If you want to know what I know

The Baltimore Sun

Since the video of my first-day-of-class address to my students garnered a couple of million views, people have been inquiring whether the class is offered online. I must disappoint them.

Loyola University Maryland does not offer the class online, I do not offer online instruction independently,* and I’m not sure how an editing course would be effective online. Learning editing works best when a small group is huddled around a text.

But if you want to know what I know about editing, I can suggest how I came to know what I know.

At a minimum, you want to have three books on English usage near at hand: Garner’s Modern English Usage (fourth edition), Merriam-Webster’s Dictionary of English Usage, and Fowler’s Dictionary of Modern English Usage (edited by Jeremy Butterfield). Look specific things up in them as issues are identified. But also browse in them. The more you see the points at which their advice diverges, the better you will be able to make informed judgments on your own.

Steven Pinker’s The Sense of Style has a more theoretical grounding. Older books on usage can be tricky because of dated advice, but Theodore M. Bernstein’s Miss Thistlebottom’s Hobgoblins is entertaining about usage superstitions.

Several books can give you an excellent perspective on the way language functions and the strange paths “proper” usage has taken over the years. Among them are Jack Lynch’s The Lexicographer’s Dilemma, Robert Lane Greene’s You Are What You Speak, Henry Hitchings’s The Secret Life of Words and The Language Wars, and John McWhorter’s The Power of Babel.

You’re free to rummage around the internet for posts from the decade I’ve been writing this blog. You can find, for example, “The Old Editor’s Macro-Editing Checklist,” which can get you started on the practice of addressing the big issues, and “The peeververein canon,” a catalogue of usage superstitions.

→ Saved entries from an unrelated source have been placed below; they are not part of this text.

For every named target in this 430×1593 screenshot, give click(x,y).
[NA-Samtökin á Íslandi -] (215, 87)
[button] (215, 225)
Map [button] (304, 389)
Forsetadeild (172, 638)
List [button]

Then there are the other bloggers I follow: Stan Carey’s Sentence first, Kory Stamper’s harm-less drudg-ery,** Tom Freeman’s Stroppy Editor, Jonathon Owen’s Arrant Pedantry, Language Log, Copyediting.

And of course you can’t develop a reliable sense of what the best writing is without voluminous reading, including trash (online or in print) to stay au courant demotically and high-grade prose to remind you what can be done. (I regularly look into The New Yorker, The Atlantic, and The New York Review of Books. That would be in the latter category.)

So now you’ve asked for my help, and what you got in return was a boatload of reading assignments. Well, you watched the video. I told you it wasn’t going to be easy.

 

 

*I have in the past, before people’s training budgets dried up, offered a series of one-to-two hour workshops: on current English usage, on macro-editing techniques, on tone, metaphor and ornamental language. I can be rented.

 

**She has a book coming out. Buy it.